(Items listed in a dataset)
——————
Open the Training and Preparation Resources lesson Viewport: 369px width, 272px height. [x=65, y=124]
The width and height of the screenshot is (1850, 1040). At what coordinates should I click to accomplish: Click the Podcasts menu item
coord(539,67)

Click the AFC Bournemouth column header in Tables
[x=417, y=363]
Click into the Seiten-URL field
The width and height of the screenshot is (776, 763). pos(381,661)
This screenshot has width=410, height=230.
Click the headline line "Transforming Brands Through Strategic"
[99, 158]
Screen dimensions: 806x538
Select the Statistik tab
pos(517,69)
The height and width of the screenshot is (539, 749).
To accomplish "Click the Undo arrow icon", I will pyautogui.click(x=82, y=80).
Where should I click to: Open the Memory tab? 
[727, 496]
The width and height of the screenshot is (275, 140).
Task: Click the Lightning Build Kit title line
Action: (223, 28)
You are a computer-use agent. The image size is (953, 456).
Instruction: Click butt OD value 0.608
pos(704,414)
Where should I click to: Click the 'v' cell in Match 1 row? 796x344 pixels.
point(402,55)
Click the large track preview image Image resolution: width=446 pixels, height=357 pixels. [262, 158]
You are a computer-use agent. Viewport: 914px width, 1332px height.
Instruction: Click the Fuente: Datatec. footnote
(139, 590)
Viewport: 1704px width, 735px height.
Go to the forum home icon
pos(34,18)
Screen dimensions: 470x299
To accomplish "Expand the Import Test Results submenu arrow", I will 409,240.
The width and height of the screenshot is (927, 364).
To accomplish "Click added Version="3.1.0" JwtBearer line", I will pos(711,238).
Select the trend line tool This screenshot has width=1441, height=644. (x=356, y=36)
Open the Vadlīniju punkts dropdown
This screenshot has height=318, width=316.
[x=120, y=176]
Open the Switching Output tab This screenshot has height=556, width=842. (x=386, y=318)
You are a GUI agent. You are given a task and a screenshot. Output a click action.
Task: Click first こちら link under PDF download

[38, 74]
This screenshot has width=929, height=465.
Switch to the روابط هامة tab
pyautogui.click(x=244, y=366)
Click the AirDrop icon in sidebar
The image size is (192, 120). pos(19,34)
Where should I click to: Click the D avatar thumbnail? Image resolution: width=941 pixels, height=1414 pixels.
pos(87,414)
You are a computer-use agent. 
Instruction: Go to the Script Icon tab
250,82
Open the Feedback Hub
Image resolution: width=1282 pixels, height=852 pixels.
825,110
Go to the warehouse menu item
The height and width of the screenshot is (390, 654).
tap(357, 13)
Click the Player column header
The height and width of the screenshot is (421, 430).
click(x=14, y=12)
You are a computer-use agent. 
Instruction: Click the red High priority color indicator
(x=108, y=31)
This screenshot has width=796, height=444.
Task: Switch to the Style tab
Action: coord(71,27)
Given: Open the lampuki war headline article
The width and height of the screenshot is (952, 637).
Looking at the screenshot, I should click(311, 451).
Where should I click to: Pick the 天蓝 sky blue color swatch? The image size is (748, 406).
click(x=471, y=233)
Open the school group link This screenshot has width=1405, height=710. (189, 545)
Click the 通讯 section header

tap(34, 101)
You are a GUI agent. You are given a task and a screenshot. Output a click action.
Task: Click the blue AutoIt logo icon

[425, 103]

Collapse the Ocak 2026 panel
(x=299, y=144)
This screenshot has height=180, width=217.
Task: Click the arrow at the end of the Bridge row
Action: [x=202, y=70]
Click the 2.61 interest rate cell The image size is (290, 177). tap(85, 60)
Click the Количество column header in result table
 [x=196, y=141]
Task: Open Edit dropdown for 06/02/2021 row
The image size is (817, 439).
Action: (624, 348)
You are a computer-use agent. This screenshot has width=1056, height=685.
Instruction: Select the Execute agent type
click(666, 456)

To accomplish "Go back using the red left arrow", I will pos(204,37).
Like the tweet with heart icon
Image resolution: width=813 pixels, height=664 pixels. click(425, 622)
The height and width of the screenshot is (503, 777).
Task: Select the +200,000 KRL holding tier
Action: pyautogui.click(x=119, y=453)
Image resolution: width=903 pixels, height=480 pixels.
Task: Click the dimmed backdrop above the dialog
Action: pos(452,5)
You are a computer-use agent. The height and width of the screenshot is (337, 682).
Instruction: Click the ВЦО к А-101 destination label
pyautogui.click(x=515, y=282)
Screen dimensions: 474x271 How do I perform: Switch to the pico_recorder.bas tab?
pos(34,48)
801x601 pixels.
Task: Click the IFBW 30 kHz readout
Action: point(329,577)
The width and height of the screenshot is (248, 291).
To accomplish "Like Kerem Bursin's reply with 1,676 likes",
——————
(Activity) Repeat all of the data exactly as given.

(Solution for this problem)
Open the Training and Preparation Resources lesson Viewport: 369px width, 272px height. [x=65, y=124]
The width and height of the screenshot is (1850, 1040). At what coordinates should I click to accomplish: Click the Podcasts menu item
coord(539,67)

Click the AFC Bournemouth column header in Tables
[x=417, y=363]
Click into the Seiten-URL field
The width and height of the screenshot is (776, 763). pos(381,661)
This screenshot has width=410, height=230.
Click the headline line "Transforming Brands Through Strategic"
[99, 158]
Screen dimensions: 806x538
Select the Statistik tab
pos(517,69)
The height and width of the screenshot is (539, 749).
To accomplish "Click the Undo arrow icon", I will pyautogui.click(x=82, y=80).
Where should I click to: Open the Memory tab? 
[727, 496]
The width and height of the screenshot is (275, 140).
Task: Click the Lightning Build Kit title line
Action: (223, 28)
You are a computer-use agent. The image size is (953, 456).
Instruction: Click butt OD value 0.608
pos(704,414)
Where should I click to: Click the 'v' cell in Match 1 row? 796x344 pixels.
point(402,55)
Click the large track preview image Image resolution: width=446 pixels, height=357 pixels. [262, 158]
You are a computer-use agent. Viewport: 914px width, 1332px height.
Instruction: Click the Fuente: Datatec. footnote
(139, 590)
Viewport: 1704px width, 735px height.
Go to the forum home icon
pos(34,18)
Screen dimensions: 470x299
To accomplish "Expand the Import Test Results submenu arrow", I will 409,240.
The width and height of the screenshot is (927, 364).
To accomplish "Click added Version="3.1.0" JwtBearer line", I will pos(711,238).
Select the trend line tool This screenshot has width=1441, height=644. (x=356, y=36)
Open the Vadlīniju punkts dropdown
This screenshot has height=318, width=316.
[x=120, y=176]
Open the Switching Output tab This screenshot has height=556, width=842. (x=386, y=318)
You are a GUI agent. You are given a task and a screenshot. Output a click action.
Task: Click first こちら link under PDF download

[38, 74]
This screenshot has width=929, height=465.
Switch to the روابط هامة tab
pyautogui.click(x=244, y=366)
Click the AirDrop icon in sidebar
The image size is (192, 120). pos(19,34)
Where should I click to: Click the D avatar thumbnail? Image resolution: width=941 pixels, height=1414 pixels.
pos(87,414)
You are a computer-use agent. 
Instruction: Go to the Script Icon tab
250,82
Open the Feedback Hub
Image resolution: width=1282 pixels, height=852 pixels.
825,110
Go to the warehouse menu item
The height and width of the screenshot is (390, 654).
tap(357, 13)
Click the Player column header
The height and width of the screenshot is (421, 430).
click(x=14, y=12)
You are a computer-use agent. 
Instruction: Click the red High priority color indicator
(x=108, y=31)
This screenshot has width=796, height=444.
Task: Switch to the Style tab
Action: coord(71,27)
Given: Open the lampuki war headline article
The width and height of the screenshot is (952, 637).
Looking at the screenshot, I should click(311, 451).
Where should I click to: Pick the 天蓝 sky blue color swatch? The image size is (748, 406).
click(x=471, y=233)
Open the school group link This screenshot has width=1405, height=710. (189, 545)
Click the 通讯 section header

tap(34, 101)
You are a GUI agent. You are given a task and a screenshot. Output a click action.
Task: Click the blue AutoIt logo icon

[425, 103]

Collapse the Ocak 2026 panel
(x=299, y=144)
This screenshot has height=180, width=217.
Task: Click the arrow at the end of the Bridge row
Action: [x=202, y=70]
Click the 2.61 interest rate cell The image size is (290, 177). tap(85, 60)
Click the Количество column header in result table
 [x=196, y=141]
Task: Open Edit dropdown for 06/02/2021 row
The image size is (817, 439).
Action: (624, 348)
You are a computer-use agent. This screenshot has width=1056, height=685.
Instruction: Select the Execute agent type
click(666, 456)

To accomplish "Go back using the red left arrow", I will pos(204,37).
Like the tweet with heart icon
Image resolution: width=813 pixels, height=664 pixels. click(425, 622)
The height and width of the screenshot is (503, 777).
Task: Select the +200,000 KRL holding tier
Action: pyautogui.click(x=119, y=453)
Image resolution: width=903 pixels, height=480 pixels.
Task: Click the dimmed backdrop above the dialog
Action: pos(452,5)
You are a computer-use agent. The height and width of the screenshot is (337, 682).
Instruction: Click the ВЦО к А-101 destination label
pyautogui.click(x=515, y=282)
Screen dimensions: 474x271 How do I perform: Switch to the pico_recorder.bas tab?
pos(34,48)
801x601 pixels.
Task: Click the IFBW 30 kHz readout
Action: point(329,577)
The width and height of the screenshot is (248, 291).
To accomplish "Like Kerem Bursin's reply with 1,676 likes",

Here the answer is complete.